About

Differential geometry is to look at the world using tools from differential calculus. There are various motivations why we want to look at such a frame work: It appears as if nature likes geometry. Indeed, the two most amazing theories, the theory of gravity as well as the theory of the atomic world are both heavily based on ideas from geometry and in particular differential geometry. The motion of celestial bodies can be described as shortest paths in a manifold. Space alone tells matter how it moves. On the other hand matter bends space. In the very small, these rather complicated nonlinear systems become linear. Still also the solutions of the fundamental quantum mechanical equations can be seen as geodesics in a manifold.

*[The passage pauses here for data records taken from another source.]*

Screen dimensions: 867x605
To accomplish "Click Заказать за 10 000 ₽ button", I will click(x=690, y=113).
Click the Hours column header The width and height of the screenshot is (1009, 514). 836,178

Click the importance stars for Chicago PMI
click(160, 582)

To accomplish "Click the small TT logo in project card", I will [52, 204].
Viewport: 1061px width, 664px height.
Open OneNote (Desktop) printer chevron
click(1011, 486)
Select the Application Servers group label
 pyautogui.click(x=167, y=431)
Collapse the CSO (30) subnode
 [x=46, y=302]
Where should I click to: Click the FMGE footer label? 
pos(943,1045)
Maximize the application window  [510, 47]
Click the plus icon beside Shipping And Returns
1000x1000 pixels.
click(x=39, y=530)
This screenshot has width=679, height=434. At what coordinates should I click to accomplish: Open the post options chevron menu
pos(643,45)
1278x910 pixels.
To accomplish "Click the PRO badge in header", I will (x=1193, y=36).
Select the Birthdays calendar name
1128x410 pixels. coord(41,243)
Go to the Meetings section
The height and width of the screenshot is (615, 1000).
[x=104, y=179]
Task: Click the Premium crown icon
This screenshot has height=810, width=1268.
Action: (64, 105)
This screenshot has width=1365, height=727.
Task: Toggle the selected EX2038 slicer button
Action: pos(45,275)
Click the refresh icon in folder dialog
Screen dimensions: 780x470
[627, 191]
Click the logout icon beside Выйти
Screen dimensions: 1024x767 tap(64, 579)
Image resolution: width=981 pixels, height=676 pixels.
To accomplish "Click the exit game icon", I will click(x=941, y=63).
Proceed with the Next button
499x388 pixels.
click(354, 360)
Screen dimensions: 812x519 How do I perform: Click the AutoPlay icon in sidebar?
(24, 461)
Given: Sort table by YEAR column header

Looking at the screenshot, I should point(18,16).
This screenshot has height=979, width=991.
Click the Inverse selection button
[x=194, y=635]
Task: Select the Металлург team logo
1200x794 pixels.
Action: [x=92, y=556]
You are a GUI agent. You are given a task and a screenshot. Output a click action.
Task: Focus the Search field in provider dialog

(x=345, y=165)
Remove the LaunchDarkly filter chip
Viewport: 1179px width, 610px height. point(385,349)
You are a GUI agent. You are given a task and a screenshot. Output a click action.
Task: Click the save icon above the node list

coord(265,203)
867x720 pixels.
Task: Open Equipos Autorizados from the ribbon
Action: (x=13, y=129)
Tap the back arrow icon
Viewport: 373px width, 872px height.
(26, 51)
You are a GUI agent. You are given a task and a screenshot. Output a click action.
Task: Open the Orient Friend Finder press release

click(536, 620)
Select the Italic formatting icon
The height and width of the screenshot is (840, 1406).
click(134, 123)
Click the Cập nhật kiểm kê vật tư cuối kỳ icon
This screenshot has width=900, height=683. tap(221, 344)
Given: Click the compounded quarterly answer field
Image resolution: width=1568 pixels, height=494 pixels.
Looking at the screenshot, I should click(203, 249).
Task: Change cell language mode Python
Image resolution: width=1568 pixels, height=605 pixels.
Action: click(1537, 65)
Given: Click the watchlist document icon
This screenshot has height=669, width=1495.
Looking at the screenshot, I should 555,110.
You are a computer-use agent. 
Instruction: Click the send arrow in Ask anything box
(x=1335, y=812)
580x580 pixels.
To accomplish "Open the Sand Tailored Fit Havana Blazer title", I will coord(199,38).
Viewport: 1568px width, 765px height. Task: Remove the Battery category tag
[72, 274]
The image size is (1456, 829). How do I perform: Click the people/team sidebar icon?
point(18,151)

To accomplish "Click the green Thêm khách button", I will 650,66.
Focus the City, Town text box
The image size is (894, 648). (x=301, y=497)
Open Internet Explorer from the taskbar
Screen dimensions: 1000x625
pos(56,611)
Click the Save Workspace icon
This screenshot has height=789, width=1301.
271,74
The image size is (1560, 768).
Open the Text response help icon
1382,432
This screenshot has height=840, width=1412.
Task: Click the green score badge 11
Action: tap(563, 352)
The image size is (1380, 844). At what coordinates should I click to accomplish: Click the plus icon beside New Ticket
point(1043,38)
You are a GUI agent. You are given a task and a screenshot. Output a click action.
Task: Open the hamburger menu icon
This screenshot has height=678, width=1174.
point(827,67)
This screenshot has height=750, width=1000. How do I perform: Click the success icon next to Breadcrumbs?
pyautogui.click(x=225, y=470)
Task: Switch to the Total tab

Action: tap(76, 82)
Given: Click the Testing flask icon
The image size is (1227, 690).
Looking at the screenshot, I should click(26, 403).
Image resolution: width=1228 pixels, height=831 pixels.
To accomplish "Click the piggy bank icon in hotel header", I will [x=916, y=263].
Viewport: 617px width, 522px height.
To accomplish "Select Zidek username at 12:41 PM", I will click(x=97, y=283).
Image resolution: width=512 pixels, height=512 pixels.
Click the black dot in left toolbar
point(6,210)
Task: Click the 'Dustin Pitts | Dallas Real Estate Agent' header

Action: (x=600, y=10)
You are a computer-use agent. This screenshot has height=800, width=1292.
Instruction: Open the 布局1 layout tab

Differential geometry studies Riemannian manifolds, spaces that look locally Euclidean but where the inner product providing the measuring stick can depend on the position. This is richer than multi-variable calculus where the inner product is the usual dot product. Riemannian manifolds can either be studied intrinsically on their own but it is more convenient for applications to write a manifold as embedded in an ambient Euclidean space. A theorem of John Nash shows that this is not a loss of generality. For actual computations it can help however to have explicit parametrizations of manifolds meaning having coordinates. Our physical world around us is in first approximation a three dimensional Euclidean space. Physical objects are manifolds with surface boundaries. The surface boundary of an apple for example is a 2 dimensional manifold. If the apple falls, its path is a curve in our 3 dimensional space. IN this course, we try to be as concrete as possible. A prerequisite for understanding differential geometry is not only multi-variable calculus but also basic linear algebra. A good approach to any learning is to give a goal which needs to be reached. If pressed to give the most important three points to reach in one semester, then this are 1) prove the fundamental theorem of curves in arbitrary dimensions, 2) a detailed and rigorous proof of the Gauss-Bonnet theorem for surfaces and 3) build up the general frame work in arbitrary dimensions to understand the two pillars of general relativity: geodesic motion and the Einstein equations.